What do you call a single, solitary kernel of corn?
A unicorn!
What did the boy say when his mom made him prepare the corn for supper?
This shucks!
What did the baby corn call his dad?
Pop corn!
Some people say popcorn is hard to chew. There’s a kernel of truth to that.
What do you call corn that joins the army?
Kernel.
Don't tell secrets in corn fields.
Too many ears around.
How do you make sweet corn?
You whisper sweet nothings in its ear!
What did the cornfield say when it heard rain coming?
That’s music to my ears!
Shucking takes lots of corn-centration.
just witnessed a chicken try to pick up a piece of corn for 5 minutes,
ImPeck-able.
What is a corn's favorite song?
Corn fields forever.
Why didn't the corn chip advocate wear shoes?
They believed in Fritos.
How much does a corn flake weigh?
1 Kelloggram.
Corn mazes should be renamed Maize mazes.
What does a pirate pay for his corn?
A buccaneer!
What kind of party is held in a cornfield?
A cornball!
Why did the corn farmer go to jail?
He was stalking someone in a field.
What do you call a pair of cornstalks that are best friends?
Ear buds!
Be careful what you say in a corn maze. The walls have ears.

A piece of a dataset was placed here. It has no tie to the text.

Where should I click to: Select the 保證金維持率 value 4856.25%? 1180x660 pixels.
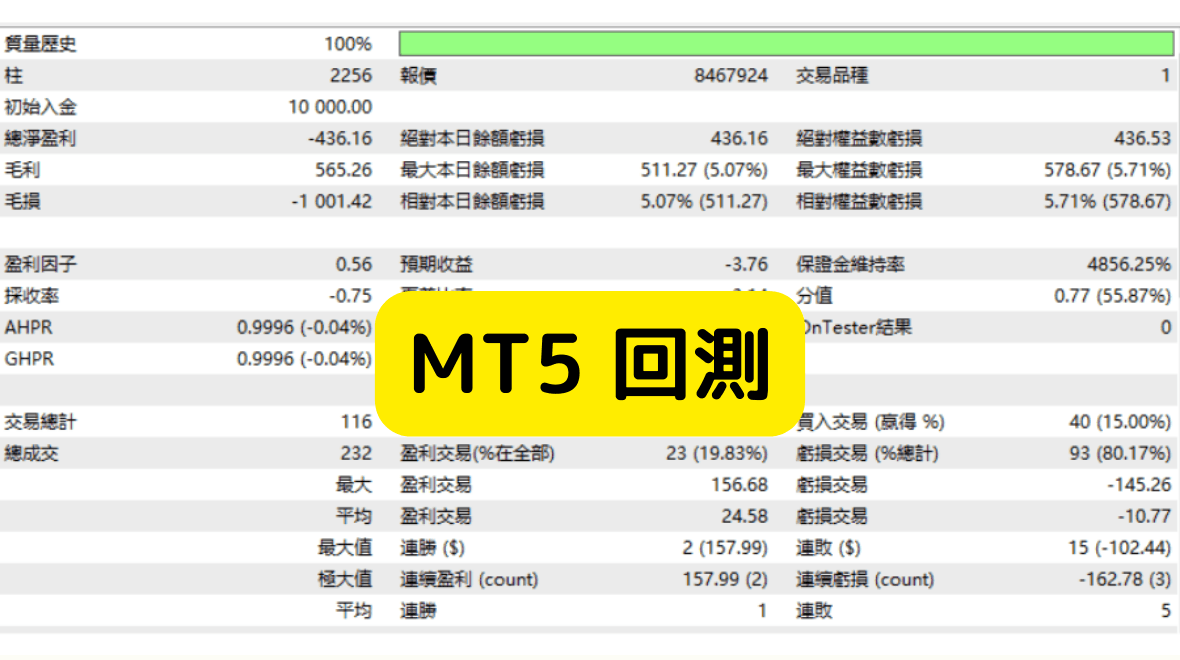[1128, 265]
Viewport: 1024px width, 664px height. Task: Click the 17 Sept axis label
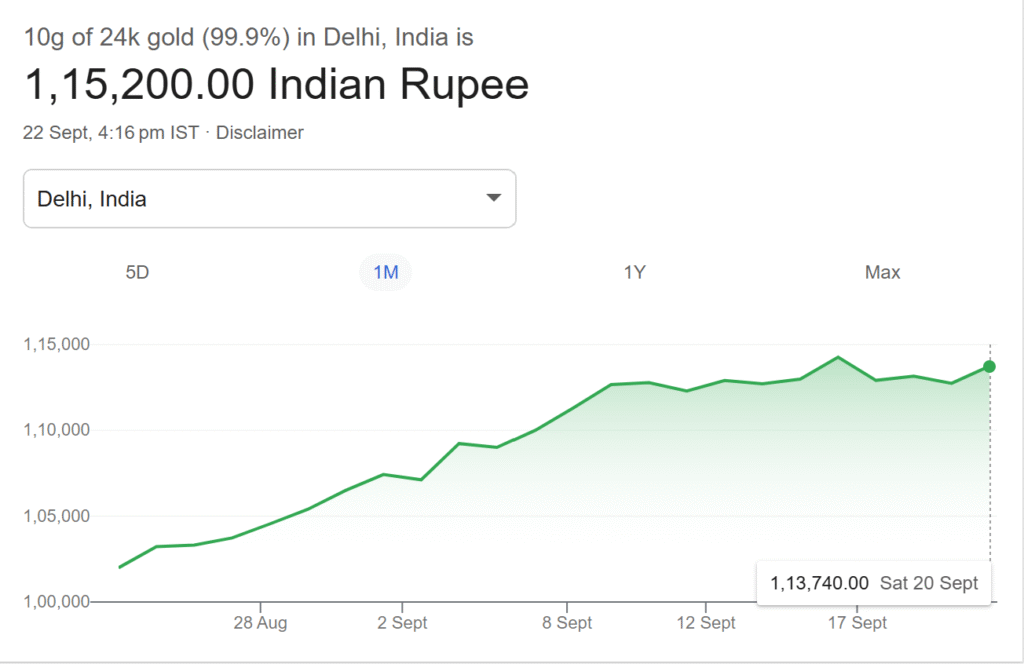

Plain popcorn? You can do butter than that.
Did you know there’s an app for corn growers?
It’s made in Sili-corn Valley!
I thought of a new joke that started in a corn field.
But I'm not going to post it bc it's too corny.
Somebody was doing a speech and said, "This might be corny," and pulled out a couple of canned corns. Guess what happened next?
Total pundemonium.
When is a vegetable also a nut?
When it’s a corn!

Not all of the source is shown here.